Exercise
The answer is every line in the data below that contains the word "each".

Source information
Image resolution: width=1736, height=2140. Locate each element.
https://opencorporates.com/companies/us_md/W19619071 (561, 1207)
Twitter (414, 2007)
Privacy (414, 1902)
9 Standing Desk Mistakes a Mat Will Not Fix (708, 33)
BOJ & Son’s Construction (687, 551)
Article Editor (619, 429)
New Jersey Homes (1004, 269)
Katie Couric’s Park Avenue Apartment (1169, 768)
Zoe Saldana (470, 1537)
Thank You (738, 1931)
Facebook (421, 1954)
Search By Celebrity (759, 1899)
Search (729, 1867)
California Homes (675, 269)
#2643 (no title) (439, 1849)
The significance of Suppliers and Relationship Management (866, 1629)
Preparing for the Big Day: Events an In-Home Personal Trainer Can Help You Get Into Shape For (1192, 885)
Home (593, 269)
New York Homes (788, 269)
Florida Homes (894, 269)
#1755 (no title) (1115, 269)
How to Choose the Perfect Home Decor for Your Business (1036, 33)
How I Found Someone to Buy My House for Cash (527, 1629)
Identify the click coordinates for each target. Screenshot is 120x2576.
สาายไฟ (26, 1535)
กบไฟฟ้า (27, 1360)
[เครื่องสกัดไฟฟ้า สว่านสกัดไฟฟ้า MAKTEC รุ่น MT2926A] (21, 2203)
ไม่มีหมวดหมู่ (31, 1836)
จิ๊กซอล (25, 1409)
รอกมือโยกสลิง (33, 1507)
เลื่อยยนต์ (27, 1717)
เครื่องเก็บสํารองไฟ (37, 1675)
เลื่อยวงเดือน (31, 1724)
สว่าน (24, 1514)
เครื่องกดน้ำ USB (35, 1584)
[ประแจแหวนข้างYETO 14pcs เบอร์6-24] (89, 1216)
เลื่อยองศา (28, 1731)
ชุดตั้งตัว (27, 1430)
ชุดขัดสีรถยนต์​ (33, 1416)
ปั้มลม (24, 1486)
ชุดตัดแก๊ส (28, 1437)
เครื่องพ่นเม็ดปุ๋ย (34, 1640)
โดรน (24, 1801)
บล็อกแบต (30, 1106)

Output for this task
Image resolution: width=1736, height=2140. Locate each element.
Identify the click coordinates for each target. Screenshot is 120x2576.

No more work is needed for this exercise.